Old moderation methods are not keeping up with the rise of video. Current analysis lets harmful content slip through, failing to account for nuance and context. We need advanced, multimodal solutions, to ensure online safety for brands and users alike.
The early internet was defined by text-based interactions, on forums and through messaging apps like AOL and MSN Messenger. After that it was hours writing on people’s Facebook walls, scrolling through the 700 pictures you posted of a single party, commenting on each one. Then we had an insight into what our friends (and quite a few strangers) were having for breakfast, lunch and dinner. Nowadays though, you probably spend most of your time on the internet watching videos, sucked into reel after reel of ‘get-ready-with-me’ and football highlights.
Online video is the fastest growing kind of online content, growing at an exponential rate across social media platforms. In 2022, Cisco reported that online videos would make up more than 82% of all consumer internet traffic. Every minute, 500 hours of YouTube videos are uploaded, a number that grew by around 40% between 2014 and 2020. As of 2023, videos tagged #FYP on TikTok had been viewed a total of 35 trillion times. It is a constant barrage of upload and view, of like and subscribe.
This deluge has activated loyalties and calls users to action in new ways. Video conveys tone and emotion in powerful ways – video killed the radio star for a reason, after all. TikTok users in the US are 2.3x more likely than any other platform users to create a post tagging a brand, and in 2021, TikTok briefly dethroned Google as the world's most popular domain according to the Washington Post. Short form video isn’t just where people are turning for entertainment - it’s where people look for information.
Platforms currently rely on human moderators because they know that automated filters quickly screen uploads but lack nuance, letting harmful content slip through. A large platform like Meta will employ 15,000 human moderators; a video first site like YouTube has a 10,000 strong global workforce of moderators. The realities of these human moderators are occasionally reported in the press: we know for example that moderators in China were reported to process 1,600 video clips in a 12-hour shift, which translates to about 133 video clips per hour. The grand majority of automated solutions were built to respond to the image- and text-heavy social media of yesterday, and that same tonal and emotional context that makes video so compelling also makes it difficult to classify, hence the continued reliance of humans. This makes the process very emotionally taxing, but also very slow: 1,600 clips in 12 hours is a drop in the ocean of videos that are uploaded to platforms every day.
The consequences of this are real, and are felt both by users and by brands. Aggressive takedowns disproportionately censor marginalised groups, while traumatic and misleading videos are spread widely and without action. Brands miss out on opportunities to get their content in front of users who may become loyal customers, and users are exposed to content that makes them feel unsafe or uncomfortable online. It’s a problem that will only continue getting worse as more content is uploaded to platforms and more users are exposed to it.
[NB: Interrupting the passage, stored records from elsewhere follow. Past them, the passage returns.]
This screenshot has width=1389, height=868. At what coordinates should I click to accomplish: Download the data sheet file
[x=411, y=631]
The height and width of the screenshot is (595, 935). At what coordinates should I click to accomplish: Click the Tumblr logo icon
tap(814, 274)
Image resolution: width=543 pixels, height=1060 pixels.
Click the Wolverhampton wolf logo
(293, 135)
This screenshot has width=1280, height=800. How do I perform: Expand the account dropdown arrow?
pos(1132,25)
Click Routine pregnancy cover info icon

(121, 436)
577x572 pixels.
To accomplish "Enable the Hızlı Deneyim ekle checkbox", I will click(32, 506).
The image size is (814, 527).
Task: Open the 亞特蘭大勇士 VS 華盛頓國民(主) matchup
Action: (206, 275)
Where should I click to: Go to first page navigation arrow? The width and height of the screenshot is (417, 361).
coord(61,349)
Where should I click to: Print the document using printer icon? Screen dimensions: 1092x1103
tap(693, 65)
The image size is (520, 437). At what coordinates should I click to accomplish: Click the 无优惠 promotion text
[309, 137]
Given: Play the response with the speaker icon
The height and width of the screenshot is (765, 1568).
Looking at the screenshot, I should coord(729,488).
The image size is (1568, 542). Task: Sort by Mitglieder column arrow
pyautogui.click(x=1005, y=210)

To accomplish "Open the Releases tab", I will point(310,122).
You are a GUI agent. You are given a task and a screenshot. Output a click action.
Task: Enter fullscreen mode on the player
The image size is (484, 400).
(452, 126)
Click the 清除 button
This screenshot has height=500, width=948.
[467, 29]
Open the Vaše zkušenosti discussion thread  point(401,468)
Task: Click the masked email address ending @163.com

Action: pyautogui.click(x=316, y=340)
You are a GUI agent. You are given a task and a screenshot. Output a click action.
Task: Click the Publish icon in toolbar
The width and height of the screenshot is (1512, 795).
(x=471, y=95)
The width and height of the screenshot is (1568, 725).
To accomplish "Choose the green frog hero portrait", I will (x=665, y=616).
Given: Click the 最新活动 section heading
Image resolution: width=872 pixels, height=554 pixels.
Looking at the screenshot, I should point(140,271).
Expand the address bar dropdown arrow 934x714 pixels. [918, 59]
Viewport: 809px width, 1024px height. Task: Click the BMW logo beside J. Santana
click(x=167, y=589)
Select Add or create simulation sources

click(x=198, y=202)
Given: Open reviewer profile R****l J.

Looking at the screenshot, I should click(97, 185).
As one trust and safety professional said to us: “The scary part is that there's always something new as the space evolves and iterates [...] There's a lot of bad actors and there's only so much you can do to identify them [...] and it can be very difficult to respond to situations at scale."
Overall, social media companies need to reimagine moderation for an online world where video dominates. As Brand Safety Institute’s COO, AJ Brown, tells us: “Especially in the world of video, human review is still viewed as the most trustworthy moderation approach in the industry today. Human teams can review video in context and identify emerging issues more reliably than legacy image- and text-based detection systems, but this approach doesn’t scale. Automated multimodal solutions are best poised to keep people and brands safe online as the volume and velocity of video content online continue to increase.”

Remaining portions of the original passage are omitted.